| Task to carry out |
Could you change "At what coordinates should I click to accomplish" to "Where do I click to accomplish" throughout the entries and give them again with everything else unchanged, leaving the pictures out?

━━━

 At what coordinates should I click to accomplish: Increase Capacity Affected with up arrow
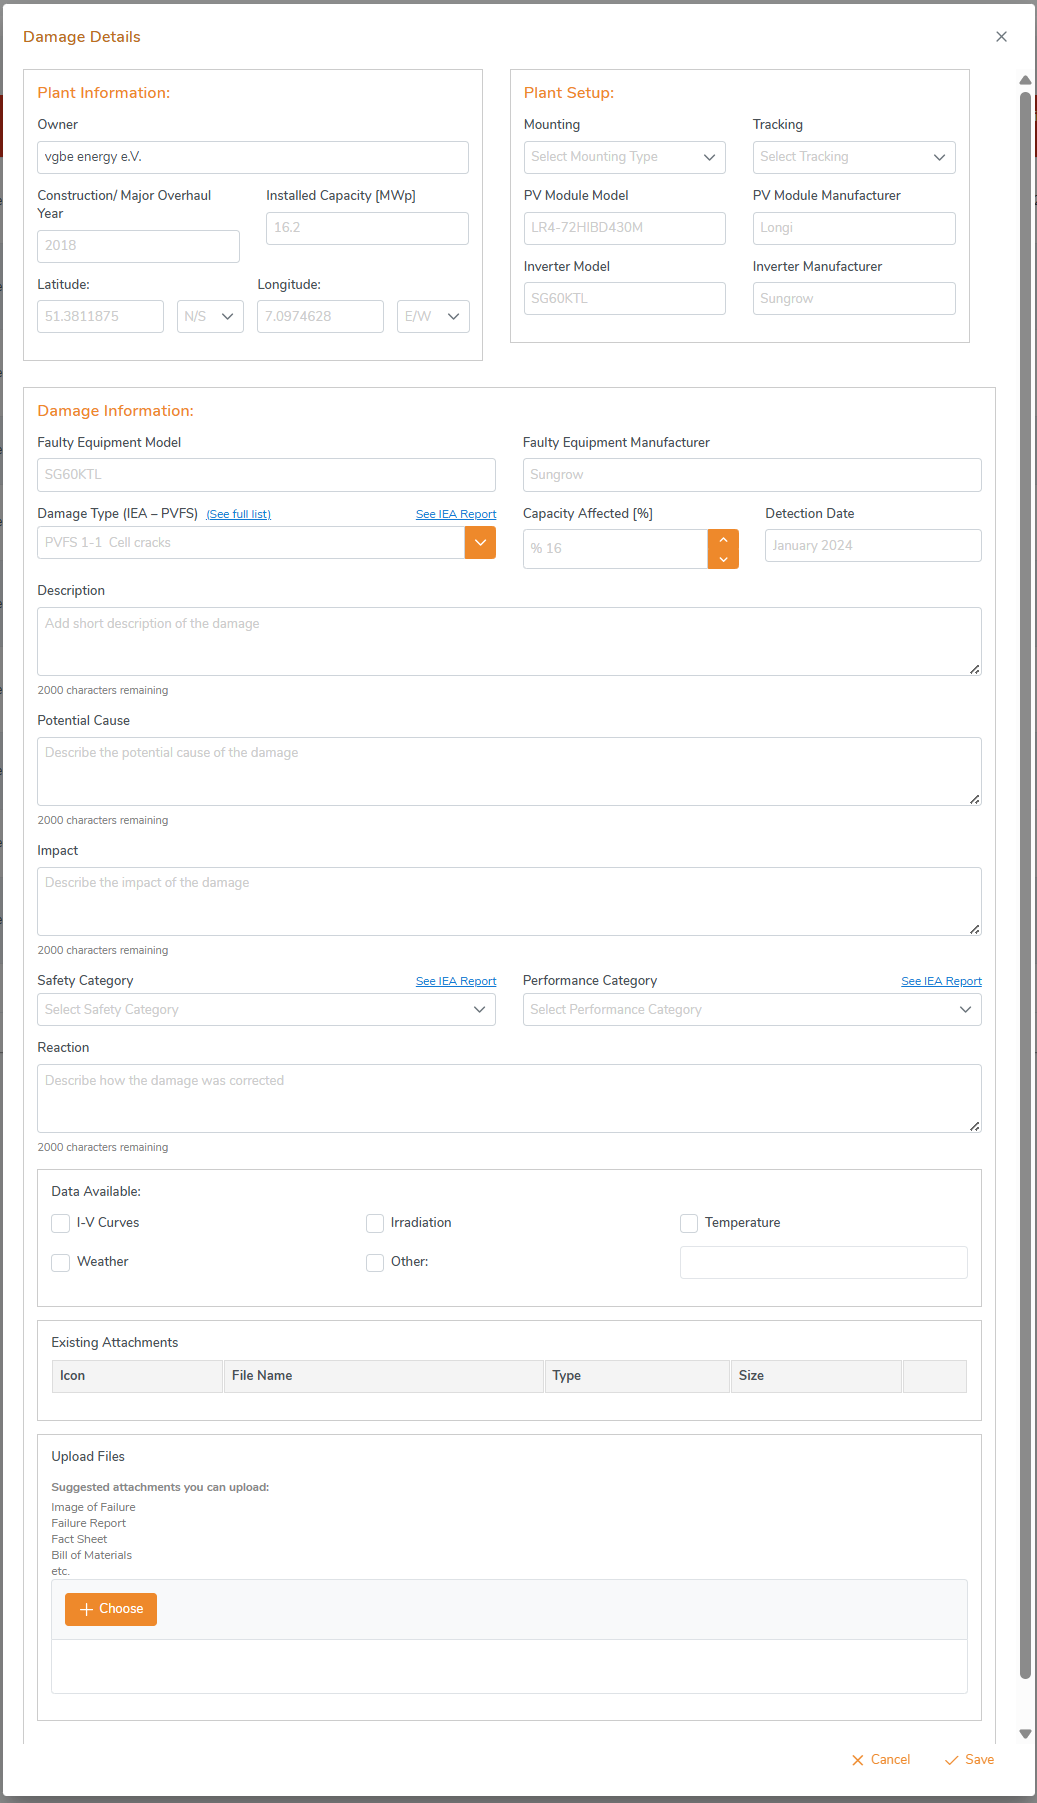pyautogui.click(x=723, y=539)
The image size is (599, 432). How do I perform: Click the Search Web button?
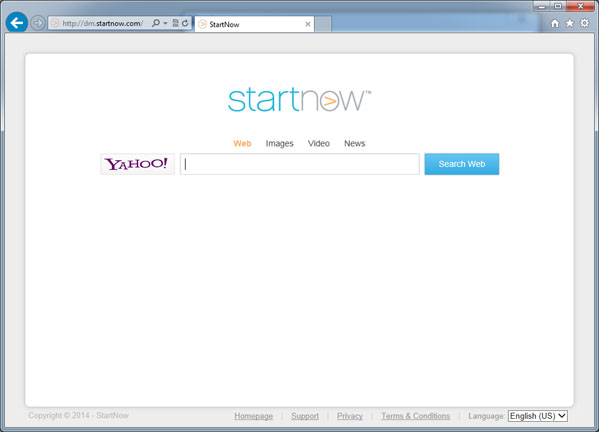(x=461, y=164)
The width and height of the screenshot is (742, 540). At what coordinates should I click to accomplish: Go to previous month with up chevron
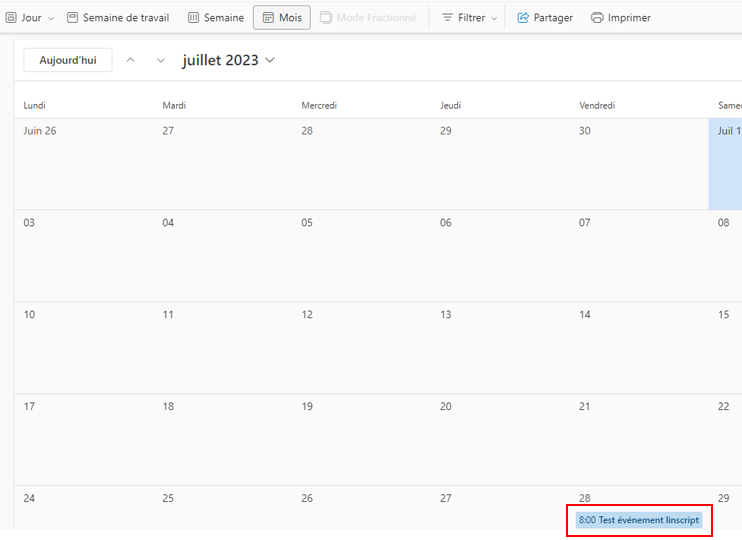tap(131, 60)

━━━

| Correct response |
 Where do I click to accomplish: Increase Capacity Affected with up arrow
pyautogui.click(x=723, y=539)
The image size is (599, 432). How do I perform: Click the Search Web button?
(x=461, y=164)
The width and height of the screenshot is (742, 540). Where do I click to accomplish: Go to previous month with up chevron
tap(131, 60)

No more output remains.